Read Through: Letting the Cache Handle Data Loading
Moving Cache Population to the Cache Layer
Read through moves cache population responsibility from the application to the cache layer itself. The application always reads through the cache, which becomes a smart intermediary handling all data retrieval logic. On a cache miss, the cache layer automatically fetches data from the source of truth (the database), populates itself, and returns the result. The application code contains no fallback logic: it simply calls cache.get(key) and receives data regardless of whether it was cached or freshly fetched.
Centralized Logic Benefits
In cache aside, every application server must implement the same fallback logic correctly: check cache, query database on miss, handle errors, populate cache. With 50 microservices using the same data, that is 50 implementations to maintain. In read through, the cache layer owns this logic. Bug fixes happen once, optimizations benefit everyone, and new applications get correct behavior automatically. This centralization enables advanced features difficult to implement consistently across applications: adaptive TTLs based on query frequency, unified observability across all consumers, and automatic retry policies for database failures.
Request Coalescing Prevents Thundering Herds
The killer feature of read through is request coalescing (combining multiple concurrent requests for the same key into a single backend fetch). Consider a hot key serving 10,000 requests per second. When its TTL expires, cache aside generates 10,000 concurrent database queries as every server detects the miss. Read through generates exactly one query while the other 9,999 requests wait (typically 50-200ms) for that single fetch. The database sees 1 query per second instead of 10,000 during TTL boundaries. For hot keys, this is the difference between stable operation and database overload.

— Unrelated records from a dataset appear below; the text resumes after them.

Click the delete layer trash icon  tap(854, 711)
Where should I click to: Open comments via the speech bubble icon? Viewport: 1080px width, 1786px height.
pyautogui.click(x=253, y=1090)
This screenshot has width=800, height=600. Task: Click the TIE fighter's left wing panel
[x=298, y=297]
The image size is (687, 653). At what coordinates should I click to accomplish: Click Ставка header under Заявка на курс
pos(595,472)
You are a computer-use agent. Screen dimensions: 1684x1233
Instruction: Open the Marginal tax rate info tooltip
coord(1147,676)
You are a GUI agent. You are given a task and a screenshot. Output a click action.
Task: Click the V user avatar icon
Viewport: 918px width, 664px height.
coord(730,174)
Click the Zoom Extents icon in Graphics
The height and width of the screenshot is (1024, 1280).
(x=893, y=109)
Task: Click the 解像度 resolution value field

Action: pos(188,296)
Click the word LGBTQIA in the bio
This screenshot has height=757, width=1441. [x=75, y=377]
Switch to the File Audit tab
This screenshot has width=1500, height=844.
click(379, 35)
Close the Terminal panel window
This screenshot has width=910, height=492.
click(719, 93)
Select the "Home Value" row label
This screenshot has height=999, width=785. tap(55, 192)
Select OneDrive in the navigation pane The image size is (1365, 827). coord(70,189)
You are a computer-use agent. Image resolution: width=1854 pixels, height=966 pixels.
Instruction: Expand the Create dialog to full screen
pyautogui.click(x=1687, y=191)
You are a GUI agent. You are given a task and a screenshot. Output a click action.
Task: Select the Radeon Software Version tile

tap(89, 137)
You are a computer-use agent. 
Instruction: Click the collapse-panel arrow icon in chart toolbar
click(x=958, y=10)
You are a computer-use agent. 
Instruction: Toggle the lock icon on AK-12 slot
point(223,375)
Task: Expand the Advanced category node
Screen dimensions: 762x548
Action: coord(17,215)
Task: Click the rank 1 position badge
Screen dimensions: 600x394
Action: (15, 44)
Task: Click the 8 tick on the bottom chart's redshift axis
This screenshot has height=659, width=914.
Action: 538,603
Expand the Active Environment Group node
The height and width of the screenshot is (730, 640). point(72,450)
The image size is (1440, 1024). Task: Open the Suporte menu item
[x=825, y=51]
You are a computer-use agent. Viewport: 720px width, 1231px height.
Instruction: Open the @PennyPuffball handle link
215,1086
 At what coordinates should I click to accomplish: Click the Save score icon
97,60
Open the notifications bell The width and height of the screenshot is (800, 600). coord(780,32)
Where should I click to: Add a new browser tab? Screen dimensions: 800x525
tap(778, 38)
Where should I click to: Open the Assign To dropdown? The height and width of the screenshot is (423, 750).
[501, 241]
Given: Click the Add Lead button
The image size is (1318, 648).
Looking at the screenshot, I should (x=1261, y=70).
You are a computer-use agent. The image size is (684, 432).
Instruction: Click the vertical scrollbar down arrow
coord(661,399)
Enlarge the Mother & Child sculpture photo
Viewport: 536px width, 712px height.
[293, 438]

Refresh Ahead for Zero Miss Latency
Smart read through caches implement refresh ahead: entries nearing expiry are proactively refreshed in the background before any client experiences a miss. A key with 5 minute TTL might trigger background refresh at 4 minutes 30 seconds, with the cache serving the existing value while fetching the update. Result: frequently accessed keys never expire from the client perspective. Your p95 and p99 latencies stay flat because clients always hit warm cache. This is how CDN edge caches maintain sub-10ms response times globally even when origin refreshes take 200-500ms.
The Infrastructure Trade-off
Read through requires a smart cache layer that understands your data sources. The cache must know database connection details, query patterns, authentication, and error handling. This tight coupling means cache bugs affect all consumers simultaneously, and cache configuration must coordinate with database schema changes. You need robust circuit breakers (mechanisms that stop calling a failing service to let it recover) and backpressure handling because all miss traffic flows through the cache tier.